_PROBLEM DESCRIPTION_
Turn the lines of all the entries below into a numbered list, leaving out the blank lines.

_WORKING DATA_

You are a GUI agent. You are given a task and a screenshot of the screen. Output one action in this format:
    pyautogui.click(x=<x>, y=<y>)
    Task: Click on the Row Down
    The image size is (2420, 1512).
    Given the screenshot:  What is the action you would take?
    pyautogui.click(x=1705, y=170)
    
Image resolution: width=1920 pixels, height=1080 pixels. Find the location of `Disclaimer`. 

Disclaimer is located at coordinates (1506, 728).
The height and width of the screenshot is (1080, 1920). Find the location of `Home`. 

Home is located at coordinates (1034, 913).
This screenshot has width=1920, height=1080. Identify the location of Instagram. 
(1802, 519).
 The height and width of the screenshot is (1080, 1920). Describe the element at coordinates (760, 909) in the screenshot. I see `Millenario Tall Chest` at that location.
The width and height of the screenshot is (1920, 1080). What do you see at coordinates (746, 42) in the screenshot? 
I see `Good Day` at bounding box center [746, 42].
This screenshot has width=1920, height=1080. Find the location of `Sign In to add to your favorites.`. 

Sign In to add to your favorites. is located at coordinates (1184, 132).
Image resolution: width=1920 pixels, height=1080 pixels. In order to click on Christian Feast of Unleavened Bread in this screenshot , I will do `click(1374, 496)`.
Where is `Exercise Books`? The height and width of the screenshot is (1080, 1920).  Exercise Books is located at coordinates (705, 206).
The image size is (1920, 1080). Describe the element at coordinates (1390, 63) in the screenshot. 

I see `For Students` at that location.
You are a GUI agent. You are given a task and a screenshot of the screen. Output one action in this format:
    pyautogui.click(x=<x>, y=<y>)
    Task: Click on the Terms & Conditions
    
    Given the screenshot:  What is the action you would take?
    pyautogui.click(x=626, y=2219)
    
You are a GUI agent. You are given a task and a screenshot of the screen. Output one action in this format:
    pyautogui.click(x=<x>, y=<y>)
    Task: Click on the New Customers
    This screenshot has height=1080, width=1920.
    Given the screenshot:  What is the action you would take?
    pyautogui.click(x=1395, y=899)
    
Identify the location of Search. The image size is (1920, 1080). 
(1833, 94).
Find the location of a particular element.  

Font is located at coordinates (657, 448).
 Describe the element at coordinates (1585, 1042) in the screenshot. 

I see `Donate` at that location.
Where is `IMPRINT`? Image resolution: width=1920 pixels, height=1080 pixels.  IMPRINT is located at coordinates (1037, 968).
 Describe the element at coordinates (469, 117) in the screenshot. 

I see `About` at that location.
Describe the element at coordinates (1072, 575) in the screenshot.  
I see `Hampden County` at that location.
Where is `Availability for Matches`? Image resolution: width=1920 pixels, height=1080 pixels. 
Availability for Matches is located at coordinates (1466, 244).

_RESULT BELOW_
1. You are a GUI agent. You are given a task and a screenshot of the screen. Output one action in this format:
2.     pyautogui.click(x=<x>, y=<y>)
3.     Task: Click on the Row Down
4.     The image size is (2420, 1512).
5.     Given the screenshot:  What is the action you would take?
6.     pyautogui.click(x=1705, y=170)
7. Image resolution: width=1920 pixels, height=1080 pixels. Find the location of `Disclaimer`. 
8. Disclaimer is located at coordinates (1506, 728).
9. The height and width of the screenshot is (1080, 1920). Find the location of `Home`. 
10. Home is located at coordinates (1034, 913).
11. This screenshot has width=1920, height=1080. Identify the location of Instagram. 
12. (1802, 519).
13.  The height and width of the screenshot is (1080, 1920). Describe the element at coordinates (760, 909) in the screenshot. I see `Millenario Tall Chest` at that location.
14. The width and height of the screenshot is (1920, 1080). What do you see at coordinates (746, 42) in the screenshot? 
15. I see `Good Day` at bounding box center [746, 42].
16. This screenshot has width=1920, height=1080. Find the location of `Sign In to add to your favorites.`. 
17. Sign In to add to your favorites. is located at coordinates (1184, 132).
18. Image resolution: width=1920 pixels, height=1080 pixels. In order to click on Christian Feast of Unleavened Bread in this screenshot , I will do `click(1374, 496)`.
19. Where is `Exercise Books`? The height and width of the screenshot is (1080, 1920).  Exercise Books is located at coordinates (705, 206).
20. The image size is (1920, 1080). Describe the element at coordinates (1390, 63) in the screenshot. 
21. I see `For Students` at that location.
22. You are a GUI agent. You are given a task and a screenshot of the screen. Output one action in this format:
23.     pyautogui.click(x=<x>, y=<y>)
24.     Task: Click on the Terms & Conditions
25.     Given the screenshot:  What is the action you would take?
26.     pyautogui.click(x=626, y=2219)
27. You are a GUI agent. You are given a task and a screenshot of the screen. Output one action in this format:
28.     pyautogui.click(x=<x>, y=<y>)
29.     Task: Click on the New Customers
30.     This screenshot has height=1080, width=1920.
31.     Given the screenshot:  What is the action you would take?
32.     pyautogui.click(x=1395, y=899)
33. Identify the location of Search. The image size is (1920, 1080). 
34. (1833, 94).
35. Find the location of a particular element.  
36. Font is located at coordinates (657, 448).
37.  Describe the element at coordinates (1585, 1042) in the screenshot. 
38. I see `Donate` at that location.
39. Where is `IMPRINT`? Image resolution: width=1920 pixels, height=1080 pixels.  IMPRINT is located at coordinates (1037, 968).
40.  Describe the element at coordinates (469, 117) in the screenshot. 
41. I see `About` at that location.
42. Describe the element at coordinates (1072, 575) in the screenshot.  
43. I see `Hampden County` at that location.
44. Where is `Availability for Matches`? Image resolution: width=1920 pixels, height=1080 pixels. 
45. Availability for Matches is located at coordinates (1466, 244).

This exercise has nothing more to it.